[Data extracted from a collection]
"""

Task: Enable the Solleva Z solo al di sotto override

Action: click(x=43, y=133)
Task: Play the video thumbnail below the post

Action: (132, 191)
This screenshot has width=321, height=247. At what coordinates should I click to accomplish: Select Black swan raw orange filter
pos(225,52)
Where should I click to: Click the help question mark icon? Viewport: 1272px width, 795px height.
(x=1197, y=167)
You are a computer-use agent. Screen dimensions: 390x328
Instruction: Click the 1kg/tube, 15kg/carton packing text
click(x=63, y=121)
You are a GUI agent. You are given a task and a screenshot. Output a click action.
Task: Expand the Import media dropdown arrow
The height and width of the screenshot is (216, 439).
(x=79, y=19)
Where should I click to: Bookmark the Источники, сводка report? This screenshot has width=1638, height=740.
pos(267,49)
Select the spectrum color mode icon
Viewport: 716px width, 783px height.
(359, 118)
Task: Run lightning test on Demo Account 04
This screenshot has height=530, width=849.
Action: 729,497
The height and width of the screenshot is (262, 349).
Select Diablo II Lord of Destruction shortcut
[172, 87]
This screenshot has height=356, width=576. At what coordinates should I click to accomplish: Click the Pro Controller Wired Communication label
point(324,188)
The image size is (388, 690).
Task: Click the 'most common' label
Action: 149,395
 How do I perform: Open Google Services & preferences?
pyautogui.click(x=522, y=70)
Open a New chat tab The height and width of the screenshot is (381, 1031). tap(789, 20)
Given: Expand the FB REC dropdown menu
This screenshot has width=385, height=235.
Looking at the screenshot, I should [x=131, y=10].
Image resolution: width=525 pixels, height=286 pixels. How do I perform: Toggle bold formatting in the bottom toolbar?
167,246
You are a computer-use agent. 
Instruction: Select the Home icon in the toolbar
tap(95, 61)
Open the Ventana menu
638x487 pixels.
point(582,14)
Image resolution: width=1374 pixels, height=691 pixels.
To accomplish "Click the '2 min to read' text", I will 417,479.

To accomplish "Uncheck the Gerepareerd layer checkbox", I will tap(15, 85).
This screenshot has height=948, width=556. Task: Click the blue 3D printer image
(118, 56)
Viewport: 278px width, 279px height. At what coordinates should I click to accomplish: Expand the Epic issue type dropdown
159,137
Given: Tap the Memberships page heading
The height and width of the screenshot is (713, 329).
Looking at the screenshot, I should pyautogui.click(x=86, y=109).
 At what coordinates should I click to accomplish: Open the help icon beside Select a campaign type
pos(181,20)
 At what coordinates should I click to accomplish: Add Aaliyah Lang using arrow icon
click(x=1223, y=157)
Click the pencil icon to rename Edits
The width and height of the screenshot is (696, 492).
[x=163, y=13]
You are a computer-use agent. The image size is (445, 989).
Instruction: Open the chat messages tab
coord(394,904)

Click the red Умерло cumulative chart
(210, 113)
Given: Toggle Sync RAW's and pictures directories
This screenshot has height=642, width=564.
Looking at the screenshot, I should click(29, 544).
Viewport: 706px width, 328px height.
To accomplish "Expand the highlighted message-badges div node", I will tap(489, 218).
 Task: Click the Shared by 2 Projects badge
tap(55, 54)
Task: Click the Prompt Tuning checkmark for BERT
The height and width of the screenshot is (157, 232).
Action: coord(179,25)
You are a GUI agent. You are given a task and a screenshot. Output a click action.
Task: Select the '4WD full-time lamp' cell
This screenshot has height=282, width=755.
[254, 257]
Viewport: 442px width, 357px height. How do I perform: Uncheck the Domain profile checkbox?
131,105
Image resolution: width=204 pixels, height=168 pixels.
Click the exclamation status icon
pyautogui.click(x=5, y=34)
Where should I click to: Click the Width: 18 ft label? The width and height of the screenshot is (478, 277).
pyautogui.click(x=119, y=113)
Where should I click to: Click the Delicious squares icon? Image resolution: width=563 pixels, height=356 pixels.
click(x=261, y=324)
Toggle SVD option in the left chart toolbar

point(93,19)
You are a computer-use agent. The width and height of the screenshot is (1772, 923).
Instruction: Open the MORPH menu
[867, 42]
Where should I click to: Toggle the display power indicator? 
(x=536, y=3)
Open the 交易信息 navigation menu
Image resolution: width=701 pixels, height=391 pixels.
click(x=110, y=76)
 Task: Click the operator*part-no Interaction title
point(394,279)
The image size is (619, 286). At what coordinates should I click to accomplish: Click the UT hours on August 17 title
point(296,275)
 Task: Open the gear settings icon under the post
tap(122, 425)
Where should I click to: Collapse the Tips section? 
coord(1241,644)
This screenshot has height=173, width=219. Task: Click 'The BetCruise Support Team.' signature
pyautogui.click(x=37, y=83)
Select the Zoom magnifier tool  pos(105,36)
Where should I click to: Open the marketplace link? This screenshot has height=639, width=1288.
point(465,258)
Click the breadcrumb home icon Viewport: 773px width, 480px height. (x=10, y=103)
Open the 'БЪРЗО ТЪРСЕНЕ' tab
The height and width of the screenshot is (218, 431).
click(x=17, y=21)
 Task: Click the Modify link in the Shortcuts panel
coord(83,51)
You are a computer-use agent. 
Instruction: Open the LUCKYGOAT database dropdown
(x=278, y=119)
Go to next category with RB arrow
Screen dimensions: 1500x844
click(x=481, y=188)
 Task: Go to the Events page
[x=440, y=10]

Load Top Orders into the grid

"""

**Your instructions**
Repeat all the entries exactly as given.

**Problem solution**
Task: Enable the Solleva Z solo al di sotto override

Action: click(x=43, y=133)
Task: Play the video thumbnail below the post

Action: (132, 191)
This screenshot has width=321, height=247. At what coordinates should I click to accomplish: Select Black swan raw orange filter
pos(225,52)
Where should I click to: Click the help question mark icon? Viewport: 1272px width, 795px height.
(x=1197, y=167)
You are a computer-use agent. Screen dimensions: 390x328
Instruction: Click the 1kg/tube, 15kg/carton packing text
click(x=63, y=121)
You are a GUI agent. You are given a task and a screenshot. Output a click action.
Task: Expand the Import media dropdown arrow
The height and width of the screenshot is (216, 439).
(x=79, y=19)
Where should I click to: Bookmark the Источники, сводка report? This screenshot has width=1638, height=740.
pos(267,49)
Select the spectrum color mode icon
Viewport: 716px width, 783px height.
(359, 118)
Task: Run lightning test on Demo Account 04
This screenshot has height=530, width=849.
Action: 729,497
The height and width of the screenshot is (262, 349).
Select Diablo II Lord of Destruction shortcut
[172, 87]
This screenshot has height=356, width=576. At what coordinates should I click to accomplish: Click the Pro Controller Wired Communication label
point(324,188)
The image size is (388, 690).
Task: Click the 'most common' label
Action: 149,395
 How do I perform: Open Google Services & preferences?
pyautogui.click(x=522, y=70)
Open a New chat tab The height and width of the screenshot is (381, 1031). tap(789, 20)
Given: Expand the FB REC dropdown menu
This screenshot has width=385, height=235.
Looking at the screenshot, I should [x=131, y=10].
Image resolution: width=525 pixels, height=286 pixels. How do I perform: Toggle bold formatting in the bottom toolbar?
167,246
You are a computer-use agent. 
Instruction: Select the Home icon in the toolbar
tap(95, 61)
Open the Ventana menu
638x487 pixels.
point(582,14)
Image resolution: width=1374 pixels, height=691 pixels.
To accomplish "Click the '2 min to read' text", I will 417,479.

To accomplish "Uncheck the Gerepareerd layer checkbox", I will tap(15, 85).
This screenshot has height=948, width=556. Task: Click the blue 3D printer image
(118, 56)
Viewport: 278px width, 279px height. At what coordinates should I click to accomplish: Expand the Epic issue type dropdown
159,137
Given: Tap the Memberships page heading
The height and width of the screenshot is (713, 329).
Looking at the screenshot, I should pyautogui.click(x=86, y=109).
 At what coordinates should I click to accomplish: Open the help icon beside Select a campaign type
pos(181,20)
 At what coordinates should I click to accomplish: Add Aaliyah Lang using arrow icon
click(x=1223, y=157)
Click the pencil icon to rename Edits
The width and height of the screenshot is (696, 492).
[x=163, y=13]
You are a computer-use agent. The image size is (445, 989).
Instruction: Open the chat messages tab
coord(394,904)

Click the red Умерло cumulative chart
(210, 113)
Given: Toggle Sync RAW's and pictures directories
This screenshot has height=642, width=564.
Looking at the screenshot, I should click(29, 544).
Viewport: 706px width, 328px height.
To accomplish "Expand the highlighted message-badges div node", I will tap(489, 218).
 Task: Click the Shared by 2 Projects badge
tap(55, 54)
Task: Click the Prompt Tuning checkmark for BERT
The height and width of the screenshot is (157, 232).
Action: coord(179,25)
You are a GUI agent. You are given a task and a screenshot. Output a click action.
Task: Select the '4WD full-time lamp' cell
This screenshot has height=282, width=755.
[254, 257]
Viewport: 442px width, 357px height. How do I perform: Uncheck the Domain profile checkbox?
131,105
Image resolution: width=204 pixels, height=168 pixels.
Click the exclamation status icon
pyautogui.click(x=5, y=34)
Where should I click to: Click the Width: 18 ft label? The width and height of the screenshot is (478, 277).
pyautogui.click(x=119, y=113)
Where should I click to: Click the Delicious squares icon? Image resolution: width=563 pixels, height=356 pixels.
click(x=261, y=324)
Toggle SVD option in the left chart toolbar

point(93,19)
You are a computer-use agent. The width and height of the screenshot is (1772, 923).
Instruction: Open the MORPH menu
[867, 42]
Where should I click to: Toggle the display power indicator? 
(x=536, y=3)
Open the 交易信息 navigation menu
Image resolution: width=701 pixels, height=391 pixels.
click(x=110, y=76)
 Task: Click the operator*part-no Interaction title
point(394,279)
The image size is (619, 286). At what coordinates should I click to accomplish: Click the UT hours on August 17 title
point(296,275)
 Task: Open the gear settings icon under the post
tap(122, 425)
Where should I click to: Collapse the Tips section? 
coord(1241,644)
This screenshot has height=173, width=219. Task: Click 'The BetCruise Support Team.' signature
pyautogui.click(x=37, y=83)
Select the Zoom magnifier tool  pos(105,36)
Where should I click to: Open the marketplace link? This screenshot has height=639, width=1288.
point(465,258)
Click the breadcrumb home icon Viewport: 773px width, 480px height. (x=10, y=103)
Open the 'БЪРЗО ТЪРСЕНЕ' tab
The height and width of the screenshot is (218, 431).
click(x=17, y=21)
 Task: Click the Modify link in the Shortcuts panel
coord(83,51)
You are a computer-use agent. 
Instruction: Open the LUCKYGOAT database dropdown
(x=278, y=119)
Go to next category with RB arrow
Screen dimensions: 1500x844
click(x=481, y=188)
 Task: Go to the Events page
[x=440, y=10]

Load Top Orders into the grid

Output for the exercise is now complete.